Rekordy zbioru danych
---+---

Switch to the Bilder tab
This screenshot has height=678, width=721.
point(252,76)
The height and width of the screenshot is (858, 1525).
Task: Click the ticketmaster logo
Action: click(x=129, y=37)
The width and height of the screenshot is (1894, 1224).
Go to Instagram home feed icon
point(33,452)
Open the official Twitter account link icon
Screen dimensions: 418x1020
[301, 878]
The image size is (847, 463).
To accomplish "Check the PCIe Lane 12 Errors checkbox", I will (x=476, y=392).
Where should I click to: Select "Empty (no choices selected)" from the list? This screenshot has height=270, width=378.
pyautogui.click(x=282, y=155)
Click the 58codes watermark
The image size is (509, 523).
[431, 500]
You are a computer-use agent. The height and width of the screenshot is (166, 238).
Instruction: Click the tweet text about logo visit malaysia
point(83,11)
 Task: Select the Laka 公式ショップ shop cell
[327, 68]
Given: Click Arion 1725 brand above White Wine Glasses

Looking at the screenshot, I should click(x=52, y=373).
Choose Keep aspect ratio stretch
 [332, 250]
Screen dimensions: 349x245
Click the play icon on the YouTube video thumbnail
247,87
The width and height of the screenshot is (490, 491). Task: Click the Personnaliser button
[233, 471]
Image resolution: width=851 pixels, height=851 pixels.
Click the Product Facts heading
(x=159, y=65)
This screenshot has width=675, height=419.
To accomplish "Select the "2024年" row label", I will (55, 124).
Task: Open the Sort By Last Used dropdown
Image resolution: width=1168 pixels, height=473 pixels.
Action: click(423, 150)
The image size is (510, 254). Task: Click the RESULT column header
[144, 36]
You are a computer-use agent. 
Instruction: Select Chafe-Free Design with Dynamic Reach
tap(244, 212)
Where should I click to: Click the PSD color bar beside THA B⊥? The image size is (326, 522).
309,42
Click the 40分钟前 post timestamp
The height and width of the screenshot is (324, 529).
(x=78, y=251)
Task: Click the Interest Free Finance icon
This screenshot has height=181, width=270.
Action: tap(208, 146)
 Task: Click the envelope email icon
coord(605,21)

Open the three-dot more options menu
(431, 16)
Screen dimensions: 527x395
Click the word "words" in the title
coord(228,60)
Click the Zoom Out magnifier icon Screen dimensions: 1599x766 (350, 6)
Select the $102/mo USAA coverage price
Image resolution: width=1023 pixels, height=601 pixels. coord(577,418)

---+---

§ Do wykonania:
Przedstaw wszystkie powyższe rekordy jako tabelę Markdown z kolumnami „Nr” i „Treść”, w której każda linia ma swój numer wiersza. Puste linie pomiń.

§ Rozwiązanie poniżej:
| Nr | Treść |
|---|---|
| 1 | Switch to the Bilder tab |
| 2 | This screenshot has height=678, width=721. |
| 3 | point(252,76) |
| 4 | The height and width of the screenshot is (858, 1525). |
| 5 | Task: Click the ticketmaster logo |
| 6 | Action: click(x=129, y=37) |
| 7 | The width and height of the screenshot is (1894, 1224). |
| 8 | Go to Instagram home feed icon |
| 9 | point(33,452) |
| 10 | Open the official Twitter account link icon |
| 11 | Screen dimensions: 418x1020 |
| 12 | [301, 878] |
| 13 | The image size is (847, 463). |
| 14 | To accomplish "Check the PCIe Lane 12 Errors checkbox", I will (x=476, y=392). |
| 15 | Where should I click to: Select "Empty (no choices selected)" from the list? This screenshot has height=270, width=378. |
| 16 | pyautogui.click(x=282, y=155) |
| 17 | Click the 58codes watermark |
| 18 | The image size is (509, 523). |
| 19 | [431, 500] |
| 20 | You are a computer-use agent. The height and width of the screenshot is (166, 238). |
| 21 | Instruction: Click the tweet text about logo visit malaysia |
| 22 | point(83,11) |
| 23 |  Task: Select the Laka 公式ショップ shop cell |
| 24 | [327, 68] |
| 25 | Given: Click Arion 1725 brand above White Wine Glasses |
| 26 | Looking at the screenshot, I should click(x=52, y=373). |
| 27 | Choose Keep aspect ratio stretch |
| 28 |  [332, 250] |
| 29 | Screen dimensions: 349x245 |
| 30 | Click the play icon on the YouTube video thumbnail |
| 31 | 247,87 |
| 32 | The width and height of the screenshot is (490, 491). Task: Click the Personnaliser button |
| 33 | [233, 471] |
| 34 | Image resolution: width=851 pixels, height=851 pixels. |
| 35 | Click the Product Facts heading |
| 36 | (x=159, y=65) |
| 37 | This screenshot has width=675, height=419. |
| 38 | To accomplish "Select the "2024年" row label", I will (55, 124). |
| 39 | Task: Open the Sort By Last Used dropdown |
| 40 | Image resolution: width=1168 pixels, height=473 pixels. |
| 41 | Action: click(423, 150) |
| 42 | The image size is (510, 254). Task: Click the RESULT column header |
| 43 | [144, 36] |
| 44 | You are a computer-use agent.  |
| 45 | Instruction: Select Chafe-Free Design with Dynamic Reach |
| 46 | tap(244, 212) |
| 47 | Where should I click to: Click the PSD color bar beside THA B⊥? The image size is (326, 522). |
| 48 | 309,42 |
| 49 | Click the 40分钟前 post timestamp |
| 50 | The height and width of the screenshot is (324, 529). |
| 51 | (x=78, y=251) |
| 52 | Task: Click the Interest Free Finance icon |
| 53 | This screenshot has height=181, width=270. |
| 54 | Action: tap(208, 146) |
| 55 |  Task: Click the envelope email icon |
| 56 | coord(605,21) |
| 57 | Open the three-dot more options menu |
| 58 | (431, 16) |
| 59 | Screen dimensions: 527x395 |
| 60 | Click the word "words" in the title |
| 61 | coord(228,60) |
| 62 | Click the Zoom Out magnifier icon Screen dimensions: 1599x766 (350, 6) |
| 63 | Select the $102/mo USAA coverage price |
| 64 | Image resolution: width=1023 pixels, height=601 pixels. coord(577,418) |